Forest do not need a bounce. They need a base.
If they appoint Pereira, they will be choosing a coach who has already shown how quickly a relationship can sour in this league when results do not arrive. They will also be choosing another stylistic shift, another reset, another set of promises to a group of players already tired of learning new accents and new rules.
Forest also have a European tie to manage, and the calendar is a relentless judge. A new coach would have to learn the squad while fighting two fronts. That is not impossible, but it is a handicap Forest have chosen to give themselves.
The obsession with big names and quick fixes has already floated through their season, and it has achieved nothing but noise. At some point a club has to accept that stability is a competitive advantage, not a luxury. Forest are treating it like an inconvenience.
Relegation fight: what Forest must do next
Forest can still survive, but survival will come from clarity, not drama. The relegation battle punishes vanity. It rewards simple habits repeated under pressure.
First, stop treating the manager as a disposable shield. Choose a coach whose style matches the squad, or reshape the squad to match the coach, but pick one and stick with it. Anything else invites chaos, and chaos is the favourite food of relegation.
Second, simplify the on pitch priorities. Forest do not need a manifesto in February. They need a reliable defensive structure, a functional midfield that can hold possession long enough to breathe, and a front line plan that does not rely on hope and crosses. If the squad lacks a reliable goalscorer, be honest about it and play accordingly. Protect leads, value points, and stop gifting games through emotional decision making.
Third, rebuild credibility with supporters. Fans can accept struggle. They can even accept failure. What they cannot accept is being treated like extras in someone else’s power play. When supporters are joking that their club has become a managerial circus, that humour is a coping mechanism, not contentment. It is the sound of faith being rationed.

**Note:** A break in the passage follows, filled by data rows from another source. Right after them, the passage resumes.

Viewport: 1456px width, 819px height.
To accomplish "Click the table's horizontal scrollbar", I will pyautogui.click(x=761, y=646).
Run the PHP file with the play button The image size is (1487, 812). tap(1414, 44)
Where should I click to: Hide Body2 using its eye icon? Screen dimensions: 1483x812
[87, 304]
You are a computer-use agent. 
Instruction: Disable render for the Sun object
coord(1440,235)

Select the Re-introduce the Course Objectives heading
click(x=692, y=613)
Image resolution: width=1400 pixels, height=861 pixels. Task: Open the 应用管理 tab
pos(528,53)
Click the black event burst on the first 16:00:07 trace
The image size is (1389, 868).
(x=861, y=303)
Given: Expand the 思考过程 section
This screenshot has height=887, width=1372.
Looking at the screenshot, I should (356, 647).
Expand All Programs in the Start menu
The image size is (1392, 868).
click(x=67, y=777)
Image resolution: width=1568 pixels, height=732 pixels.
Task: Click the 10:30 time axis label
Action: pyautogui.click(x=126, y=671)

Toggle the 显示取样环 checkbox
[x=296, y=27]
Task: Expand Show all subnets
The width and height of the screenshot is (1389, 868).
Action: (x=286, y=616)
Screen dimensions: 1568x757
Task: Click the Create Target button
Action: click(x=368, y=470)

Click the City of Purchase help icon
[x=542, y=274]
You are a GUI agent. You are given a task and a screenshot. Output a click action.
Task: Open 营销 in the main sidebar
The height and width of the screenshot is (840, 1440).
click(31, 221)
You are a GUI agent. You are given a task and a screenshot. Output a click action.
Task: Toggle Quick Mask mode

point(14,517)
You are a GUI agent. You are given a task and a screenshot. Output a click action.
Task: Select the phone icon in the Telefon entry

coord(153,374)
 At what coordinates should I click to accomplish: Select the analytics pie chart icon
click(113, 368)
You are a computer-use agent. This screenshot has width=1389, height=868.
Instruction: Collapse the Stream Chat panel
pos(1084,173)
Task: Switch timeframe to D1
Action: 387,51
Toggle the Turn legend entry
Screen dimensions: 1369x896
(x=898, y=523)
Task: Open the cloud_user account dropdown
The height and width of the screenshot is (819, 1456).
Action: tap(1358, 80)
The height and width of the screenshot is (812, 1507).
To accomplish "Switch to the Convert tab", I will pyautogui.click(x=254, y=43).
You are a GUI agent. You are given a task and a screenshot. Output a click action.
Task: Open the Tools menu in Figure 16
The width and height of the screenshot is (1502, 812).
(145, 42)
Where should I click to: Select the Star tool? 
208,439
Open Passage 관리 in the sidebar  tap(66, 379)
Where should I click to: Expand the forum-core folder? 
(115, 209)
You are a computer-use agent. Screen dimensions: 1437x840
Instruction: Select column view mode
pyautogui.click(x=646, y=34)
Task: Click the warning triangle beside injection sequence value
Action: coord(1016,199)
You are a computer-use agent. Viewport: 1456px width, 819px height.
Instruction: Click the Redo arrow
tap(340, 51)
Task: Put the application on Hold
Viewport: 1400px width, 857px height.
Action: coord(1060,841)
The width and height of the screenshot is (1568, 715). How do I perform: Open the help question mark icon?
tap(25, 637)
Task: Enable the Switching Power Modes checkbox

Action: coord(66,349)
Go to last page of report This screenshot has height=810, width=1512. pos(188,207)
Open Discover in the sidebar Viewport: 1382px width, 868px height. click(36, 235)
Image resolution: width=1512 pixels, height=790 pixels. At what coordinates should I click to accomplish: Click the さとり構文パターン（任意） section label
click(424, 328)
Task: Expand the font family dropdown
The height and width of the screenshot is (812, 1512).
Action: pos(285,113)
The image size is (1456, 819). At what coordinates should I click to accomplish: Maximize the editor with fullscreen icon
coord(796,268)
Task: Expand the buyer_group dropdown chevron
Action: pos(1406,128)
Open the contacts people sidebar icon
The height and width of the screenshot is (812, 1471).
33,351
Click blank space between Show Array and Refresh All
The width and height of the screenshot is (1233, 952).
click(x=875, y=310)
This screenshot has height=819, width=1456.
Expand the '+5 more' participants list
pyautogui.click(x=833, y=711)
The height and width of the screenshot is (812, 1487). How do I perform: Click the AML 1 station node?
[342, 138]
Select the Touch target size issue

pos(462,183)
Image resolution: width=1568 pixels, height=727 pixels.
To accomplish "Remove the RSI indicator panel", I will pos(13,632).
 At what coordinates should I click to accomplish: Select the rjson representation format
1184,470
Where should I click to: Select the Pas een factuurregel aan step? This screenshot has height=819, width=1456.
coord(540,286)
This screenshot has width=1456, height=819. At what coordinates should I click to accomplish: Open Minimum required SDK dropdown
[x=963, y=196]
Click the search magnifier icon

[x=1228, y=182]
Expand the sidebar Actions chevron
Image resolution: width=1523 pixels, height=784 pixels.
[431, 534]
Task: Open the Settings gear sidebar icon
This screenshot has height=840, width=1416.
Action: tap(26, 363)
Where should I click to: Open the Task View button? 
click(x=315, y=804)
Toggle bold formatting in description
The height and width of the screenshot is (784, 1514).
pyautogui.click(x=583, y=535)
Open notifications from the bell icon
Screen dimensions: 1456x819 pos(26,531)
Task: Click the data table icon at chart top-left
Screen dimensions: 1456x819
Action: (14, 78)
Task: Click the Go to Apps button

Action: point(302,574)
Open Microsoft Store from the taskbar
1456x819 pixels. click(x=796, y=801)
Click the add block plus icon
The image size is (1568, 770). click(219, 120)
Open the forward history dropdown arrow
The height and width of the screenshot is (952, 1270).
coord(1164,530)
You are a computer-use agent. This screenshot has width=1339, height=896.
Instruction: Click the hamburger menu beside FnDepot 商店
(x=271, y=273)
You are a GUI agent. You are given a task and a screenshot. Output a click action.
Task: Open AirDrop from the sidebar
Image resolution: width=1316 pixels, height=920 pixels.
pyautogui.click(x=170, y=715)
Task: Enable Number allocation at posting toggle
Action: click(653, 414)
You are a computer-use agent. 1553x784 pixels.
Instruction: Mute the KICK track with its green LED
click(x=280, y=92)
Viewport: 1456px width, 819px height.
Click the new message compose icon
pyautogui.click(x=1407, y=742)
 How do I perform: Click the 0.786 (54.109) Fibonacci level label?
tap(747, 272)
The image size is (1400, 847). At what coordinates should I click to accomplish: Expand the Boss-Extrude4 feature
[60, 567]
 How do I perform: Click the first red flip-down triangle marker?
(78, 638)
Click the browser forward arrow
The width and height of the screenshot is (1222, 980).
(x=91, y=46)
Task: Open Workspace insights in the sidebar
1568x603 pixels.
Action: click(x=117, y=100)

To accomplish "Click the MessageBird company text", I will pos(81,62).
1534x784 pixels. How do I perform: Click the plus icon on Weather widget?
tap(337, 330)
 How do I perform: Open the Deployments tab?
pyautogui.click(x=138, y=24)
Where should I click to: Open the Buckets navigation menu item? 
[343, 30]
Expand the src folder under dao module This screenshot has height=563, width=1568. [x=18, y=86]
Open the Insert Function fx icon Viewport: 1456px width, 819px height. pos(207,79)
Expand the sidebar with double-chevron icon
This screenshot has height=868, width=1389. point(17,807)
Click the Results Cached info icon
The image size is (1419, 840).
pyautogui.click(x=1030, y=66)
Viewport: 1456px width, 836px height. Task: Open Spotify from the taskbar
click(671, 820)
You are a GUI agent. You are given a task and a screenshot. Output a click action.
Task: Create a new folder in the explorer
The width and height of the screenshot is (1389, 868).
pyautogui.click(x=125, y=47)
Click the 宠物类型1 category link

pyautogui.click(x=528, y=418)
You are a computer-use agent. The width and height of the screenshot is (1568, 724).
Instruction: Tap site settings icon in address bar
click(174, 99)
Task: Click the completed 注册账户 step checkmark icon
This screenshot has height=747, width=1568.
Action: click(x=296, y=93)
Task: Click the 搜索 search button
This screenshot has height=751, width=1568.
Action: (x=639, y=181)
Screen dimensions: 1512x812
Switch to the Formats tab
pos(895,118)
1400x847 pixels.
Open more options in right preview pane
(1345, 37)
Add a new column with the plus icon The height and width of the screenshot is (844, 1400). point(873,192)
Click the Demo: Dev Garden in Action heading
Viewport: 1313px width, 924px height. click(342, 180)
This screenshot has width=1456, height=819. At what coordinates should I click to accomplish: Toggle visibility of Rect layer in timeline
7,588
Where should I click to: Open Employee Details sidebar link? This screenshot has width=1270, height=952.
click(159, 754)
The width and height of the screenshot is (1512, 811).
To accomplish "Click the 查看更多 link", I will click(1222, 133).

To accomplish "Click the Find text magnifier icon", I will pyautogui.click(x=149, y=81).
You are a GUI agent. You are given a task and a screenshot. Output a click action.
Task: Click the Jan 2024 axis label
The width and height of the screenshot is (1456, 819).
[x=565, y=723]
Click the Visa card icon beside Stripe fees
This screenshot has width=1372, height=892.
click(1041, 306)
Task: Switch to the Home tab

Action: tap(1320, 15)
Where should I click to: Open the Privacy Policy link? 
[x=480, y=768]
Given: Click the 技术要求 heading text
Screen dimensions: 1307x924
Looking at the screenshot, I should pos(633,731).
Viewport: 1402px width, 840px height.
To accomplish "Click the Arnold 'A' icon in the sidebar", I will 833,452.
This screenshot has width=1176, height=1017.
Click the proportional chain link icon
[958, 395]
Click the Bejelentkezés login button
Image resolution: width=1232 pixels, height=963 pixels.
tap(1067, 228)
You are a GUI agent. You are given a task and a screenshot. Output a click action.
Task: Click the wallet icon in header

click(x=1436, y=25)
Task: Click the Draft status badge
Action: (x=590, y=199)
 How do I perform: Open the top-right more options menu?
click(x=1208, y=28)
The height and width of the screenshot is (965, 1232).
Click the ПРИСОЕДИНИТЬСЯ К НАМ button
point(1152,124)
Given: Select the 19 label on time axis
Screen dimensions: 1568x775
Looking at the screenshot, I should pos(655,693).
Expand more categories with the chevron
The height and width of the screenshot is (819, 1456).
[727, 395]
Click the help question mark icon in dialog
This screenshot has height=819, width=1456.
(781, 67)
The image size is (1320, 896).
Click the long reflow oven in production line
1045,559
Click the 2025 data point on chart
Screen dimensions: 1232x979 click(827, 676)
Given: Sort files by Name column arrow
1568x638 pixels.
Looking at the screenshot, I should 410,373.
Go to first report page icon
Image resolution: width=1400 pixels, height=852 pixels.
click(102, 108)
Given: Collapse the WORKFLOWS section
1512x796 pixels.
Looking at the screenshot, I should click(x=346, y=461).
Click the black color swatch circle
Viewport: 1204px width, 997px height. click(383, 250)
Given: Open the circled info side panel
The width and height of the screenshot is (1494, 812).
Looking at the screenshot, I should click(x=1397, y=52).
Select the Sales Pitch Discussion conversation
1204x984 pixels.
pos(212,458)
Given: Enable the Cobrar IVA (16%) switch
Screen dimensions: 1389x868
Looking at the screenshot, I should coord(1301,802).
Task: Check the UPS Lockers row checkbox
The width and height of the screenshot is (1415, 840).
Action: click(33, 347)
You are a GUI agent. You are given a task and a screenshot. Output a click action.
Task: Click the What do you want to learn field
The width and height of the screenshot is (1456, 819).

Finally, and this is the hard one, the owner has to step back. A club cannot be healthy when one man’s temper dictates its direction. Football owners love to talk about ambition. Real ambition looks like patience, investment in structure, and the humility to let football people do football work.
If Marinakis cannot do that, Forest will keep repeating this season in different costumes, different managers, the same anxiety. One day the luck runs out. When it does, the Championship will not care how many coaches were sacked on the way down.
Forest’s greatest threat is not Wolves away or a European trip or a rough run of fixtures. It is the top of the club, where decisions are made in heat and sold as vision. That is not leadership. It is theatre, and the price of theatre is often paid in points.